2. Description of the Related Art
In recent years, a flat panel display, such as a liquid crystal display (LCD), has been applied in various fields from PCs to televisions. As is well known, the LCD includes a thin film transistor (TFT) substrate, a color filter substrate, and a liquid crystal layer therebetween. Here, each component located on each substrate, for example, a TFT array, a pixel electrode, and a color filter, has been produced by a known photolithographic method.
Meanwhile, as the size of an LCD increases, the size of a substrate and the size of a mask for patterning each component located on the substrate are also increased. FIG. 1 is a cross-sectional view of a typical exposure system including a large-area mask. A photolithographic process for manufacturing a conventional LCD will be described hereinafter with reference to FIG. 1.
An LCD substrate 10 is located on a support 20 of the exposure system. Here, the substrate 10 may be a glass substrate, and a predetermined layer where a pattern will be formed (not shown) and a photoresist layer (or a layer to be cured by light: not shown) are formed thereon.
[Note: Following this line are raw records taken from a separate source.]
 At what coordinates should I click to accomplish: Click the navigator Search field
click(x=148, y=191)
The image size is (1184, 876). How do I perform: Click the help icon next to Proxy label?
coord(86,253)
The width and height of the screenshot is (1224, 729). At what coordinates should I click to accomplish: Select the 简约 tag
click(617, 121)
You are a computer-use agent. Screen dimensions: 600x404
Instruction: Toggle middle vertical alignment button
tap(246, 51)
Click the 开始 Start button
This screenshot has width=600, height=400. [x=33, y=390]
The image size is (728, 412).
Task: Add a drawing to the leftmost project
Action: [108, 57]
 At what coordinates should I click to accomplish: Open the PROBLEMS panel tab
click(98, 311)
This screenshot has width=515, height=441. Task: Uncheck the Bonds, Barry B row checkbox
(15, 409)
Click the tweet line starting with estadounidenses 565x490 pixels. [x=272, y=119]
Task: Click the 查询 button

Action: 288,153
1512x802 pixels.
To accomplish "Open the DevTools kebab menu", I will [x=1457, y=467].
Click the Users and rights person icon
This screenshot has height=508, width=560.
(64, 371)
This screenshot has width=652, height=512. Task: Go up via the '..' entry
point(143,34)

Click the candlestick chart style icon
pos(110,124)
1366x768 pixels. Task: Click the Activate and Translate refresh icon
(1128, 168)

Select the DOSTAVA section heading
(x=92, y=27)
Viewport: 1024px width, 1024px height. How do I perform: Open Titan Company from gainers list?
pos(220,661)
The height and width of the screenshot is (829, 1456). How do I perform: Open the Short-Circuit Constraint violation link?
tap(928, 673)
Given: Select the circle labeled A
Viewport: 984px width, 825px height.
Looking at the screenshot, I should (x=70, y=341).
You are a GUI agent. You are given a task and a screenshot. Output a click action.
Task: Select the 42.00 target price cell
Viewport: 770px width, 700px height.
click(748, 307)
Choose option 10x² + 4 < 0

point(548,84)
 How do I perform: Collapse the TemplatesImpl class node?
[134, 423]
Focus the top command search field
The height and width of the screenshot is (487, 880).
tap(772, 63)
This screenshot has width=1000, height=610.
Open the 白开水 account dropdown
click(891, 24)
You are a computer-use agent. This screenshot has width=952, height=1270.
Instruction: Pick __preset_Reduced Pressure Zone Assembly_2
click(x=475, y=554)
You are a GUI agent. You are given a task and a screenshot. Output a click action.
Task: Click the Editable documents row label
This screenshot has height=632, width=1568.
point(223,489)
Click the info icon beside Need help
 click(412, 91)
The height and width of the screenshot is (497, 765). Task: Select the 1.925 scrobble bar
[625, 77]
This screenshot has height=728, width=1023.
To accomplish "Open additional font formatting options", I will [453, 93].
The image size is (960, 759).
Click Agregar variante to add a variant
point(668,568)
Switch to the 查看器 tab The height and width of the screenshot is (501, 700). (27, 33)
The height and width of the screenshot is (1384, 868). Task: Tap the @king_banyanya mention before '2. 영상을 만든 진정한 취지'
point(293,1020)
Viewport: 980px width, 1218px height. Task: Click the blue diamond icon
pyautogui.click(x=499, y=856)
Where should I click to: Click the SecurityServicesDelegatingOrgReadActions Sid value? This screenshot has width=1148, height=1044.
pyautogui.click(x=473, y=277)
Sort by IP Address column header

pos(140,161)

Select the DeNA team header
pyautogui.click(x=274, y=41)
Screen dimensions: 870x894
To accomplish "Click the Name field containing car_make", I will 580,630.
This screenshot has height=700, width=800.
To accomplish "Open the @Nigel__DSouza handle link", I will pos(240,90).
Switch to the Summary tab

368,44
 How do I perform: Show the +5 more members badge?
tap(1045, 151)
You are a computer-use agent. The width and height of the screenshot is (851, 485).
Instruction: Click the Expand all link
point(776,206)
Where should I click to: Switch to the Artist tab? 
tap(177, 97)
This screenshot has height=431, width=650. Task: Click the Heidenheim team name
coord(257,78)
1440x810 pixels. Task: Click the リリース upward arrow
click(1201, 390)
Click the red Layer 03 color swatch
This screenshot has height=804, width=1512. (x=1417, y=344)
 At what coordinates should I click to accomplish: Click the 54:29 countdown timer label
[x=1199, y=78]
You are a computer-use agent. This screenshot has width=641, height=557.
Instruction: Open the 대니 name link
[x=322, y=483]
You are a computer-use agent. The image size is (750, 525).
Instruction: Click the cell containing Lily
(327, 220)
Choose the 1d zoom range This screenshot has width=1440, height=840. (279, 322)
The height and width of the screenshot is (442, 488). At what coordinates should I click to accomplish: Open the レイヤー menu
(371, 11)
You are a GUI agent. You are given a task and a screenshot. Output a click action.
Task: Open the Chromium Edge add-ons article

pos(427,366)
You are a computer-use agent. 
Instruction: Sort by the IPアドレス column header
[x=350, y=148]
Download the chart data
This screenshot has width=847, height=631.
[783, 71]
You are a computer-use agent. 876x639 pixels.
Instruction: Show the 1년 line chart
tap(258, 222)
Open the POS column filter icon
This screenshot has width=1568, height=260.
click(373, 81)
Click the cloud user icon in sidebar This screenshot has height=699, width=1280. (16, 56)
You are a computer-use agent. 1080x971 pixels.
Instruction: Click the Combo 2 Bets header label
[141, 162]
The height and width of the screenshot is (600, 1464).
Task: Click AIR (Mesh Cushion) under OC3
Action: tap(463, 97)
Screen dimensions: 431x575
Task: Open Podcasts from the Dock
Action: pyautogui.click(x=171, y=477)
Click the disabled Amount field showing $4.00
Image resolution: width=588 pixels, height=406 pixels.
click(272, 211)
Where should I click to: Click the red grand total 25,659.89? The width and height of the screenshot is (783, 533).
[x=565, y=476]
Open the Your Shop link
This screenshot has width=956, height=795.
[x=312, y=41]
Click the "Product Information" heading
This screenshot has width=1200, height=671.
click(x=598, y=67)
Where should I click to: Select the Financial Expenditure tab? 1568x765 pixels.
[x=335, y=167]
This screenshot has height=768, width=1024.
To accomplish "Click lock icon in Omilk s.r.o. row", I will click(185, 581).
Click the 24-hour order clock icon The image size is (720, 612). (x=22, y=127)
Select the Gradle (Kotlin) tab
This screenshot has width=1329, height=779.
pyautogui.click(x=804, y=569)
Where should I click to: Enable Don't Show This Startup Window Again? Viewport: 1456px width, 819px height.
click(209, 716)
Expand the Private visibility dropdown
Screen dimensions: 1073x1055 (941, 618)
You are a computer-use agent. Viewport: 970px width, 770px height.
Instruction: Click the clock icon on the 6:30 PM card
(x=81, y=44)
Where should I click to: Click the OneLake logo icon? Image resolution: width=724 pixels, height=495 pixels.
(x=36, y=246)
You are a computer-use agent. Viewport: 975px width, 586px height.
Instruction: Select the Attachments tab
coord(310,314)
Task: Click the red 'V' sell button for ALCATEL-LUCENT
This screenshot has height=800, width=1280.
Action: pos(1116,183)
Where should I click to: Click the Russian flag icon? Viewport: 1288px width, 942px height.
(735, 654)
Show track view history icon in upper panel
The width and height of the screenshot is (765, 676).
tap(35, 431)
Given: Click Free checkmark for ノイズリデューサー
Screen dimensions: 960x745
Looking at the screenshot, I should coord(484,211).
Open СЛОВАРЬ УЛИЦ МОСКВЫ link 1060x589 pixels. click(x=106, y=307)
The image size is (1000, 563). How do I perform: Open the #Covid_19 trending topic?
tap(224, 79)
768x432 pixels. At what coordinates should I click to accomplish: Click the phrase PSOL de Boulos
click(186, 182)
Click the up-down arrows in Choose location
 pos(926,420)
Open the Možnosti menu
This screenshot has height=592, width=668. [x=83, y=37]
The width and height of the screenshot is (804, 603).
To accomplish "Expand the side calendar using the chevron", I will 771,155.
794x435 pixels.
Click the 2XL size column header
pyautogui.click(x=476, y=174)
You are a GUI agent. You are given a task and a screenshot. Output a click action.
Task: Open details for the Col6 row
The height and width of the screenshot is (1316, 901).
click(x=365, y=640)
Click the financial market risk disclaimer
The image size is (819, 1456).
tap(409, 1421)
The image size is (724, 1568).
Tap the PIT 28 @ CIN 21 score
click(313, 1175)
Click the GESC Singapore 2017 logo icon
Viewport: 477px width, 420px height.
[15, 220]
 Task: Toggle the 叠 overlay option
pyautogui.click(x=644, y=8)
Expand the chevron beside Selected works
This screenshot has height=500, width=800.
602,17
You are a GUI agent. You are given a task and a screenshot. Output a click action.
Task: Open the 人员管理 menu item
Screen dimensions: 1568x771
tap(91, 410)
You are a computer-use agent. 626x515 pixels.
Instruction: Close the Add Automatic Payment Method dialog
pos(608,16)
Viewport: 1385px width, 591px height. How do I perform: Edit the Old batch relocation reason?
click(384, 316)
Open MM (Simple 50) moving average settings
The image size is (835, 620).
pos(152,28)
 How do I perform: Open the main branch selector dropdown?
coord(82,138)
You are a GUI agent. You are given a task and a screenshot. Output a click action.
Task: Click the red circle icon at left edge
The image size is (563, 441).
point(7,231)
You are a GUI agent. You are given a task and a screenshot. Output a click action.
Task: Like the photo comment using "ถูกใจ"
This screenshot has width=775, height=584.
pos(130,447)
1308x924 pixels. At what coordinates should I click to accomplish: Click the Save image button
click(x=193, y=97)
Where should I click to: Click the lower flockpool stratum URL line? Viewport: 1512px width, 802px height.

A mask 30 is located over the substrate 10, and a light source 50 is located over the mask 30. Here, the size of photolithographic mask for TFT-LCD is already reached at the size of 1500 mm×1500 mm. Additionally, it will more increase according to the development of equipment and facilities. As illustrated in FIG. 2, such a mask 30 includes a transparent quartz substrate 32 and a light-blocking pattern 35 arranged to form a predetermined shape on one surface of the substrate 32.
When the conventional mask 30 was located over the substrate 10, because of the very large area of the mask 30, the level of a central portion was shifted by a gravitational load. Thus, a deviated distance between the mask 30 and the substrate 10 degraded the quality of exposure process.
Thus, to prevent the level shifting of the mask 30, a plurality of tensile springs 40 was installed at edges of the mask 30. The tensile spring 40 was installed between the edges of the mask and a sidewall of the exposure system to enable the mask 30 located on the substrate 10 to maintain a tense state.
However, as the tensile spring 40 itself is very expensive, installation of the plurality of tensile springs 40 between the mask and the exposure system caused the very high process cost. As a result, the unit production cost of the LCD was increased.